Nicholas groaned. ‘Come with me!’

Umar laughed a little, to show he understood. Here at Taghaza was where he turned back. He could not do so at once: there was as yet no caravan travelling south, so he must wait till one gathered. Meanwhile, the camels could rest. All the camels Nicholas possessed were now Umar’s and, sold at home, would bring him the worth of a hundred slabs of salt each. Being well enough off, Umar had protested, but only at first. To continue at once to Sijilmasa was beyond the beasts, worn as they were. It was bad enough that Nicholas had to do it.

‘No. I’m glad,’ Nicholas replied, when he said so. ‘It’s best to be quick. I wish I could see you leaving as soon as you’re ready. There are so few going south.’

‘To Timbuktu,’ Umar said. ‘But if I can’t find a caravan going there, I’ll get one soon enough for Walata. Send me word from Oran.’

‘And you, too,’ Nicholas said. ‘About everything. Will it be another Zuhra?’

‘There can only be one,’ said Umar, a smile in his voice. ‘So where shall I send this word? Where are you going?’

‘I don’t know yet,’ Nicholas said.

There was quietness. ‘I thought you did,’ Umar said.

‘That, yes,’ Nicholas said. ‘I think I want a stake in the world. The kind of stake that you have.
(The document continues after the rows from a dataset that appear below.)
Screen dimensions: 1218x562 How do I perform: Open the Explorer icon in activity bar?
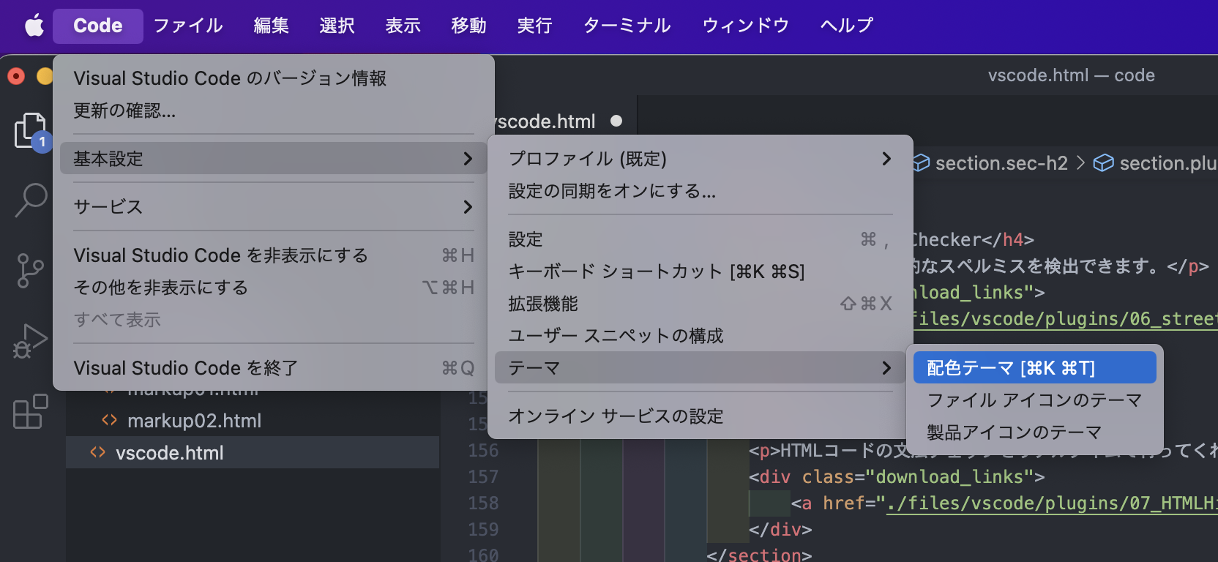tap(30, 132)
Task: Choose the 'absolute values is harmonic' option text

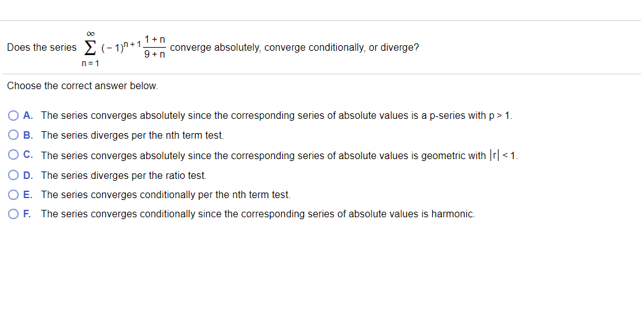Action: click(x=258, y=214)
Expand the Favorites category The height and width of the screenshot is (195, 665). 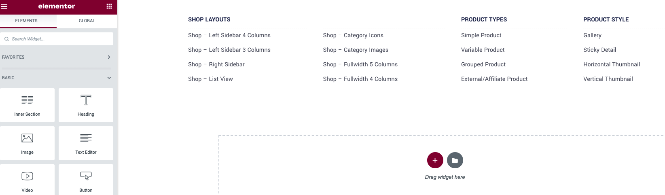point(57,57)
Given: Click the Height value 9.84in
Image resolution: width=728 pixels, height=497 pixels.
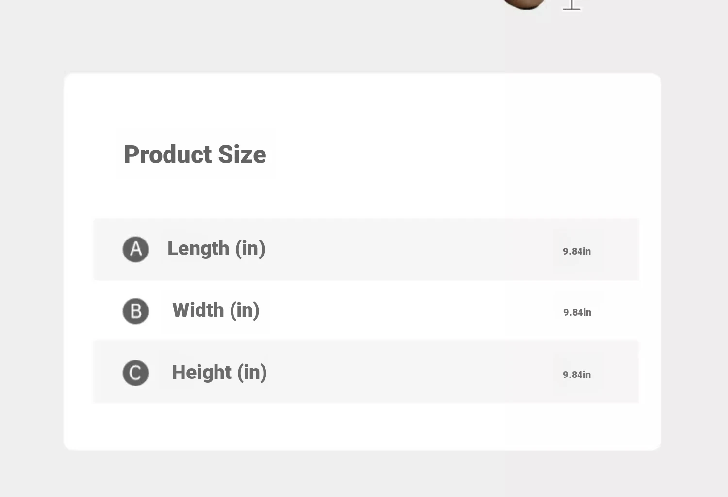Looking at the screenshot, I should (577, 375).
If I couldn’t have it in Timbuktu, then I must find somewhere else to begin.’

‘You have begun,’ Umar said.

‘There is no cradle under my roof,’ Nicholas said. ‘I want the teachers sprung of your line to help instruct the poor fools sprung of mine. I mean to match you, child for child. I think I have become patriarchal in your desert.’

‘I think it began long before that,’ Umar said. ‘You had another and better teacher in worse adversity.’ He broke off.
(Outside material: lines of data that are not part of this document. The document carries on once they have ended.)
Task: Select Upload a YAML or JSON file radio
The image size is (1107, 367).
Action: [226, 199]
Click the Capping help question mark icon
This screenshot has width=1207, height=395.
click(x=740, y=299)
‘Godscalc?’ Nicholas said. ‘Different, not better. I challenged him to try and convert me.’

‘To what?’ said Umar.

‘To anything,’ Nicholas said. ‘No. I don’t mean that. But the way to Ethiopia, with the best teacher, didn’t do for me what you have done.’

‘Yet,’ said Umar, ‘you are troubled for me, when I turn to Mecca at sunset, and yet raise my voice in praise from the Christian Eucharist. I should like you to trust me in some things. There are many forms of perfection. You and I, we try to attain them. You know how I have failed.’

‘You speak to me of failure?’ Nicholas said.

‘Is that not what we have been speaking of all along?’

‘Yes,’ said Nicholas. ‘I know. I will remember. And this place? You brought me here to see Taghaza, too.’

‘I should have spared you, I think,’ Umar said. ‘One small race exploiting another: there is no solution. But remember this when you are trading.’

‘Trading?’ Nicholas said. ‘You make it sound like the filthiest occupation on earth. Is it?’

‘Yes,’ said Umar. ‘And no. It depends on the trader.’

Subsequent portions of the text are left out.